▸ TASK TO CARRY OUT
Reproduce the following records exactly from the line containing "Given: Run the Solar Bay benchmark" onward, ending with the last line and including it.

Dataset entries
========
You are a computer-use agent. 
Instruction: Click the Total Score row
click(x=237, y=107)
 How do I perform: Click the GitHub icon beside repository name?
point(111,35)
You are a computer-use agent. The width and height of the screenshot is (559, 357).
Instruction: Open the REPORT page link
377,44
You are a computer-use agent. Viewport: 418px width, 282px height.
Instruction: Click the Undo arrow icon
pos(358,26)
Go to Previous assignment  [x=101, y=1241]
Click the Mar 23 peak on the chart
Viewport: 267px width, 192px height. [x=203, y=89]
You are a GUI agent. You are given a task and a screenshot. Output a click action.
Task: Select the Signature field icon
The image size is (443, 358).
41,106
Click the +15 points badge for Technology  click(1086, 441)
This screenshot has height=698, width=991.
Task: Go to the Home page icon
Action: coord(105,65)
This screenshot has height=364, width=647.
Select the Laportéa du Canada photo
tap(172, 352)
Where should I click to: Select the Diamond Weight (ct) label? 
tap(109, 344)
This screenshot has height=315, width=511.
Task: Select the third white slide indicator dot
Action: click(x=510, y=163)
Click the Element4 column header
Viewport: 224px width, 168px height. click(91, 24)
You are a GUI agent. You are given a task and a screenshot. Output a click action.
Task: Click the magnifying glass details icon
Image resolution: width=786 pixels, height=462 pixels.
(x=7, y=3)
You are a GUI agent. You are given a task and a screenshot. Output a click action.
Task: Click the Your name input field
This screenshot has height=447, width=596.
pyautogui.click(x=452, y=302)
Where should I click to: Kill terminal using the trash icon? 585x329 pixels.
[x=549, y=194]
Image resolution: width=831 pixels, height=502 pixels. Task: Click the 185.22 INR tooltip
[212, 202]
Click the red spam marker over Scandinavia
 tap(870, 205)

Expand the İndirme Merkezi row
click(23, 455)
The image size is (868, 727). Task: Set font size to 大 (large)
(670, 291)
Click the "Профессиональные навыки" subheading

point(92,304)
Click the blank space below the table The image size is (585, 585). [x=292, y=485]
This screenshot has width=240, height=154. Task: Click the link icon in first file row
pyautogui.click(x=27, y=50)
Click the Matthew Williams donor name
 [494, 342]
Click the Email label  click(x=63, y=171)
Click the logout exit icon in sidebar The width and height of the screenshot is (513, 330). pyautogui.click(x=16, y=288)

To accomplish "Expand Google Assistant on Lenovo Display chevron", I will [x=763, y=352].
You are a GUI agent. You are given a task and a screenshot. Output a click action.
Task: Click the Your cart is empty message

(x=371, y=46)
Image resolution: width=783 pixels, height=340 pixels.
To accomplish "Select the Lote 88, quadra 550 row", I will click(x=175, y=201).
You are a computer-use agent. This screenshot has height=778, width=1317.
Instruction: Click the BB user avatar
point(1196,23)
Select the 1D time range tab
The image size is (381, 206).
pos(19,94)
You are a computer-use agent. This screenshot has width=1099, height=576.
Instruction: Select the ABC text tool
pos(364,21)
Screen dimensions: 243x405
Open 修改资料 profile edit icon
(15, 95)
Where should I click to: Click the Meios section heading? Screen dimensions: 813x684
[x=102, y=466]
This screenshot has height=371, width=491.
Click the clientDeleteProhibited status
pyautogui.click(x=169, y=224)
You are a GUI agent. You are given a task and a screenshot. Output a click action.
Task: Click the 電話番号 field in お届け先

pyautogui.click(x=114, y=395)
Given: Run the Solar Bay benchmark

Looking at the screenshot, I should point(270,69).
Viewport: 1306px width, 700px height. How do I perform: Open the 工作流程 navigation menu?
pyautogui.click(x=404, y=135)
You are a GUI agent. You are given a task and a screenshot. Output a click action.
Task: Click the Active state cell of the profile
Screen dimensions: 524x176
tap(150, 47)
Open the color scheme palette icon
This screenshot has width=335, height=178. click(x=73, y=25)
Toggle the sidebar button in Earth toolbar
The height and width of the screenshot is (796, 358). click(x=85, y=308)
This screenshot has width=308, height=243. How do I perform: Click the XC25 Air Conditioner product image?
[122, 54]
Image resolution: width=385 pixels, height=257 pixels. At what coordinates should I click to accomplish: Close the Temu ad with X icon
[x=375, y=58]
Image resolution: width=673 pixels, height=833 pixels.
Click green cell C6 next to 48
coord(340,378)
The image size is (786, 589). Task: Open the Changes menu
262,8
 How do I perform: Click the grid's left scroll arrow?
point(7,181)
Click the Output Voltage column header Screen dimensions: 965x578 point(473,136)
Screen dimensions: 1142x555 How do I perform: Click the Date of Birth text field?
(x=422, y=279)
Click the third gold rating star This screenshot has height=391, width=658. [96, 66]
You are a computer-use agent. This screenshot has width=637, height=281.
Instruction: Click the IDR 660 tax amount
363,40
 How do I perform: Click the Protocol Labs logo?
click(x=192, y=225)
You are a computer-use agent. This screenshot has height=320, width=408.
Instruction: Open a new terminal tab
========
▸ WORKED SOLUTION
Given: Run the Solar Bay benchmark

Looking at the screenshot, I should point(270,69).
Viewport: 1306px width, 700px height. How do I perform: Open the 工作流程 navigation menu?
pyautogui.click(x=404, y=135)
You are a GUI agent. You are given a task and a screenshot. Output a click action.
Task: Click the Active state cell of the profile
Screen dimensions: 524x176
tap(150, 47)
Open the color scheme palette icon
This screenshot has width=335, height=178. click(x=73, y=25)
Toggle the sidebar button in Earth toolbar
The height and width of the screenshot is (796, 358). click(x=85, y=308)
This screenshot has width=308, height=243. How do I perform: Click the XC25 Air Conditioner product image?
[122, 54]
Image resolution: width=385 pixels, height=257 pixels. At what coordinates should I click to accomplish: Close the Temu ad with X icon
[x=375, y=58]
Image resolution: width=673 pixels, height=833 pixels.
Click green cell C6 next to 48
coord(340,378)
The image size is (786, 589). Task: Open the Changes menu
262,8
 How do I perform: Click the grid's left scroll arrow?
point(7,181)
Click the Output Voltage column header Screen dimensions: 965x578 point(473,136)
Screen dimensions: 1142x555 How do I perform: Click the Date of Birth text field?
(x=422, y=279)
Click the third gold rating star This screenshot has height=391, width=658. [96, 66]
You are a computer-use agent. This screenshot has width=637, height=281.
Instruction: Click the IDR 660 tax amount
363,40
 How do I perform: Click the Protocol Labs logo?
click(x=192, y=225)
You are a computer-use agent. This screenshot has height=320, width=408.
Instruction: Open a new terminal tab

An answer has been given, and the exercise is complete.